TASK TO COMPLETE:
Nothing but the images should be left out when the entries are restated word for word.

DATA IN THIS EXERCISE:
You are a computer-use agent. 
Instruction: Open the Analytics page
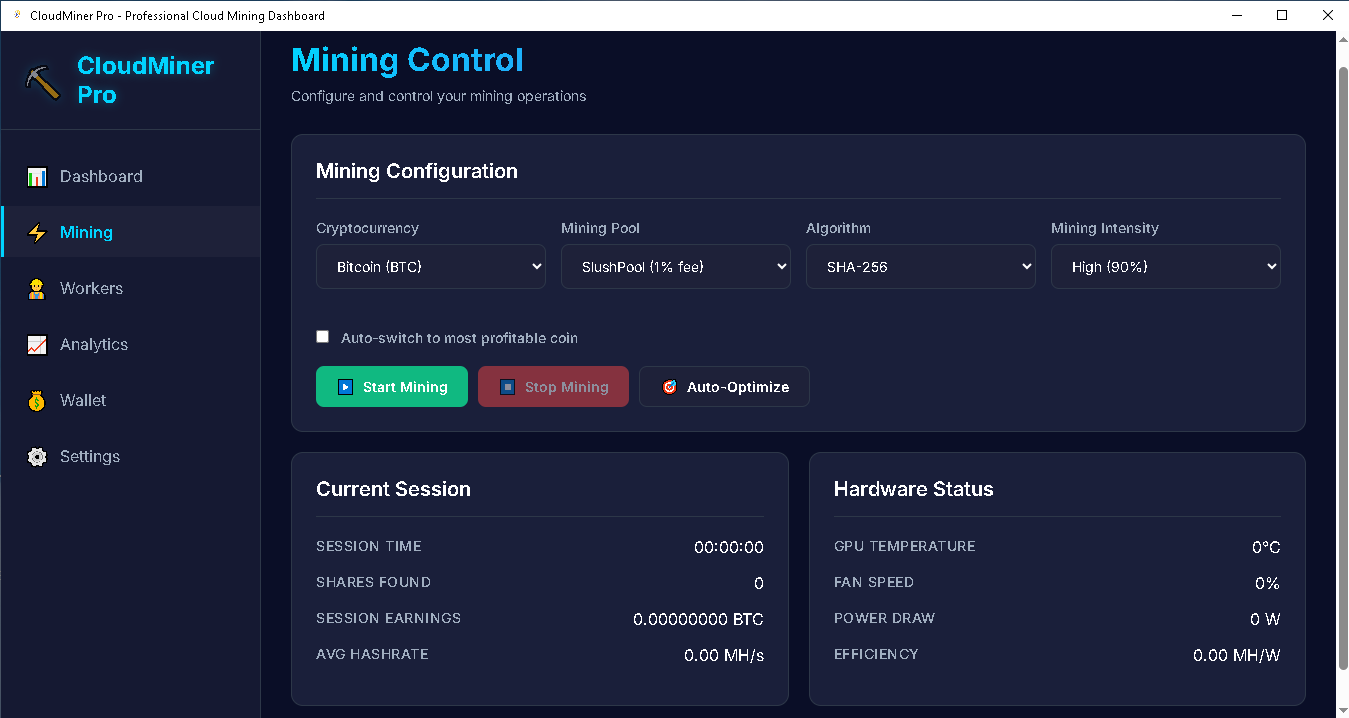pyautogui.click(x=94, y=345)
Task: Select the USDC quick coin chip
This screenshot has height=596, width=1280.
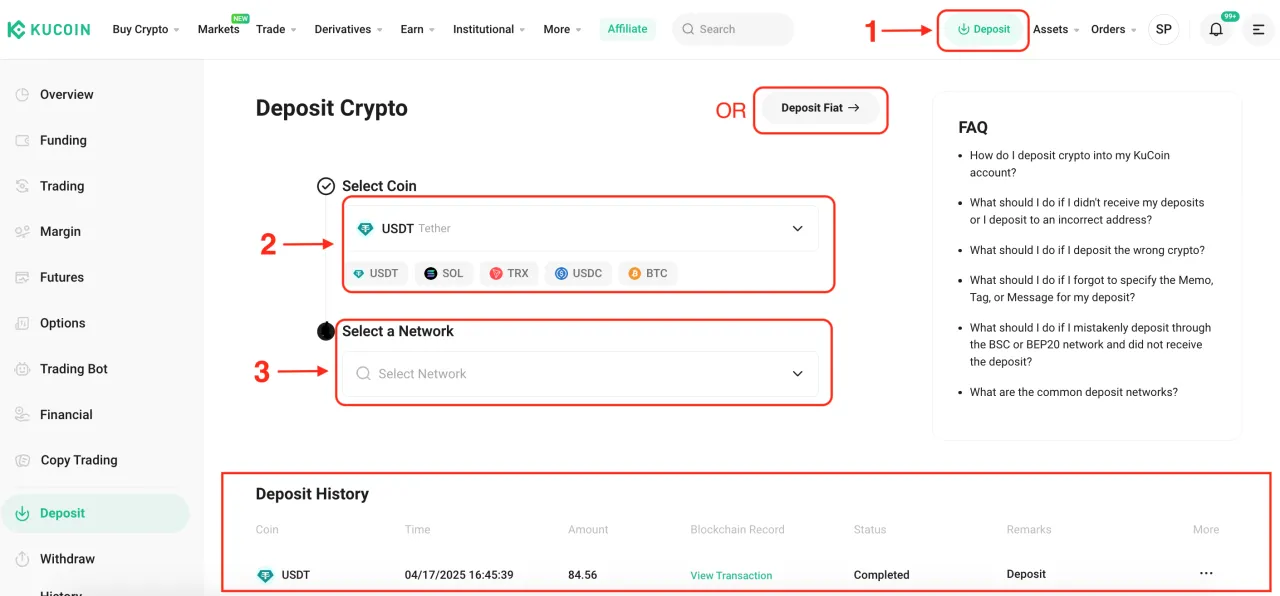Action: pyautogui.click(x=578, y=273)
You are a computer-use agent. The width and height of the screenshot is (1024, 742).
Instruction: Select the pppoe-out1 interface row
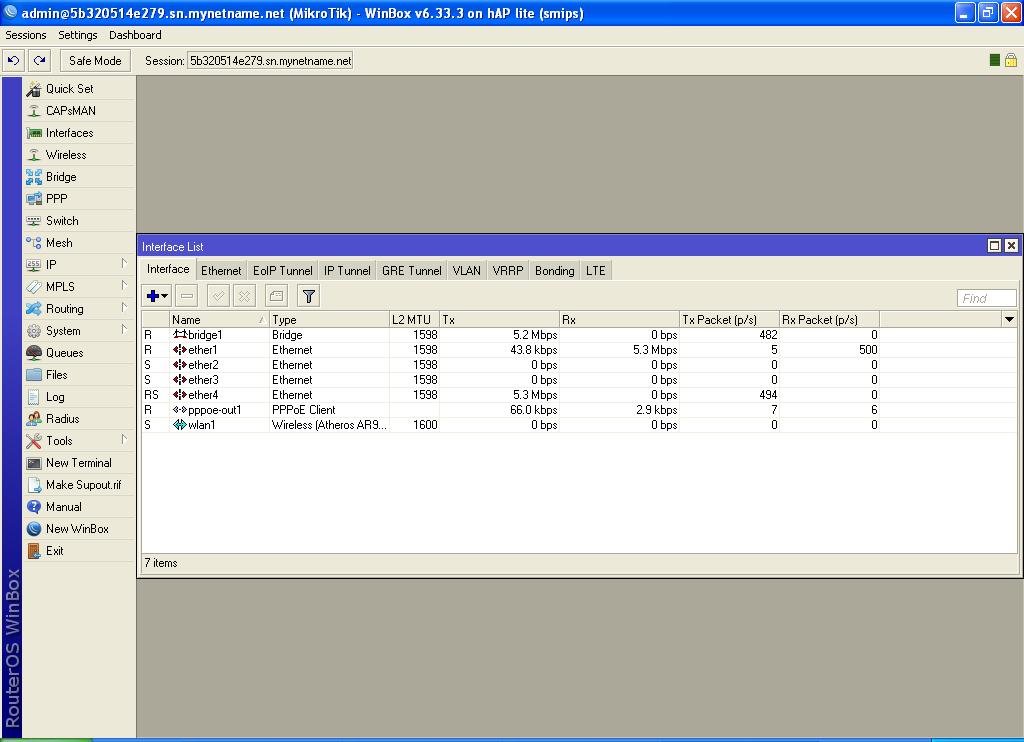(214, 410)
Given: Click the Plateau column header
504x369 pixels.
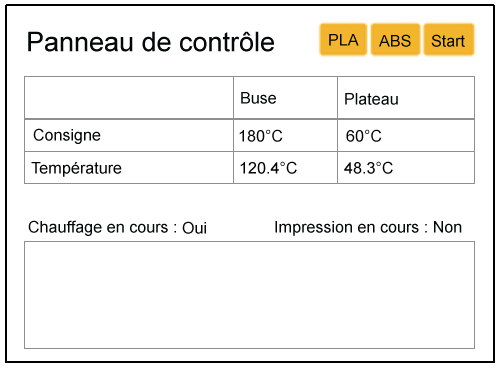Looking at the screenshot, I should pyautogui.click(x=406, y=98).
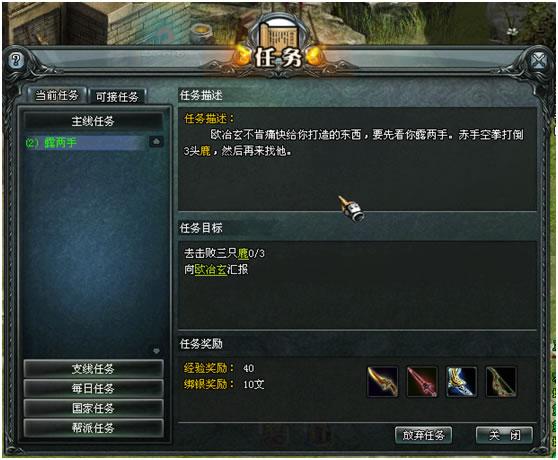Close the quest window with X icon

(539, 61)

RESULT:
You are a computer-use agent. 
Instruction: Open the Analytics page
pyautogui.click(x=94, y=345)
Task: Select the USDC quick coin chip
This screenshot has height=596, width=1280.
Action: pyautogui.click(x=578, y=273)
You are a computer-use agent. The width and height of the screenshot is (1024, 742).
Instruction: Select the pppoe-out1 interface row
(214, 410)
Given: Click the Plateau column header
504x369 pixels.
Looking at the screenshot, I should pyautogui.click(x=406, y=98).
Close the quest window with X icon

(539, 61)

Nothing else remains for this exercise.